A researcher tests 20 dietary supplements for association with cancer risk, each at alpha = 0.05, and finds one significant result (p = 0.03). She reports this supplement as a confirmed risk factor. What is the fundamental problem?
AThe p-value of 0.03 is too close to 0.05 to be reliable
BWith 20 tests at alpha = 0.05, the probability of at least one false positive is about 64%, so the single significant result is likely a chance finding
CShe should have used alpha = 0.01 instead of 0.05 from the start
DThe problem is that she tested supplements rather than drugs, which have weaker effects
The probability of at least one false positive across k independent tests is 1 - (1 - alpha)^k. With k = 20 and alpha = 0.05, this is 1 - 0.95^20 ≈ 0.64. One significant result out of 20 is exactly what you would expect by chance alone. Without correction (e.g., Bonferroni threshold of 0.05/20 = 0.0025), the p = 0.03 result does not survive adjustment and should not be treated as confirmatory evidence.
Question 2 Multiple Choice
The Bonferroni correction divides the significance threshold by the number of tests (alpha/m). A study performs 1,000 genome-wide tests and applies Bonferroni. Why might this be problematic in practice?
ABonferroni only works for fewer than 100 tests
BThe adjusted threshold (0.05/1000 = 0.00005) is so stringent that the study has very low power to detect real but moderate effects
CBonferroni assumes tests are perfectly correlated, which is rarely true
DBonferroni increases the Type I error rate with more tests
Bonferroni controls the family-wise error rate — the probability of even one false positive — by dividing alpha by m. When m is large, the per-test threshold becomes extremely small, and the power to detect real effects plummets. This is why FDR-controlling procedures like Benjamini-Hochberg are preferred in high-dimensional settings: they accept some false positives in exchange for much better power to detect true effects. Bonferroni is also conservative (not anti-conservative) because it assumes worst-case independence; correlated tests make it even more conservative.
Question 3 True / False
The Benjamini-Hochberg procedure controls the false discovery rate rather than the family-wise error rate, making it identical to having no correction at all but with a different label.
TTrue
FFalse
Answer: False
The Benjamini-Hochberg procedure is a genuine correction — it ranks p-values and compares each to a threshold that depends on its rank and the total number of tests. It is less conservative than Bonferroni because it controls a different quantity: the expected proportion of false discoveries among rejected hypotheses, rather than the probability of any false discovery. With FDR at 5%, you expect that 5% of your significant results are false positives — this is much more permissive than Bonferroni but still provides meaningful error control, which is why it dominates in genomics and other high-dimensional fields.
Question 4 Short Answer
Explain the conceptual difference between controlling the family-wise error rate (FWER) and controlling the false discovery rate (FDR), and when each is appropriate.

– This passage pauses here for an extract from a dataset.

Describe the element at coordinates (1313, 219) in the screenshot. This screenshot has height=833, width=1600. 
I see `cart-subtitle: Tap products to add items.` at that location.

Think about your answer, then reveal below.
Model answer: FWER controls the probability of making even one false positive across all tests — it answers 'what is the chance I report anything false?' FDR controls the expected proportion of false positives among the results declared significant — it answers 'among my discoveries, what fraction are likely wrong?' FWER is appropriate for confirmatory settings where any false positive has serious consequences (e.g., approving an ineffective drug). FDR is appropriate for exploratory settings where finding most true effects matters more than avoiding all false leads (e.g., identifying candidate genes for follow-up validation).

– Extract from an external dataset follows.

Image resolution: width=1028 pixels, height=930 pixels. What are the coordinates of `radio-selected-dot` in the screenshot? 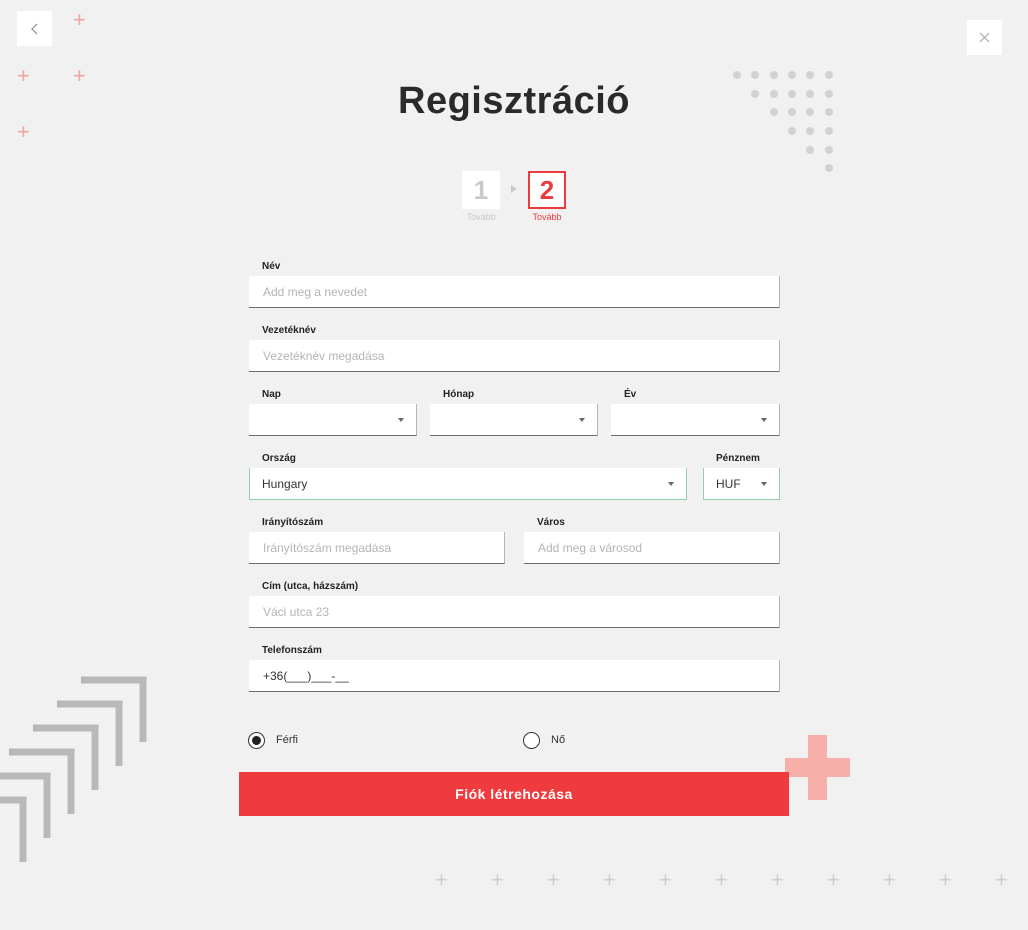 It's located at (256, 740).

The distinction reflects different research goals. In a confirmatory clinical trial testing one primary endpoint, a single false positive could lead to approving a harmful or useless treatment — FWER control (even Bonferroni) is justified. In a microarray experiment testing 20,000 genes, Bonferroni would require p < 2.5 × 10⁻⁶, missing nearly all real signals. FDR at 5% accepts that 1 in 20 flagged genes may be a false lead, but recovers far more true associations for downstream validation.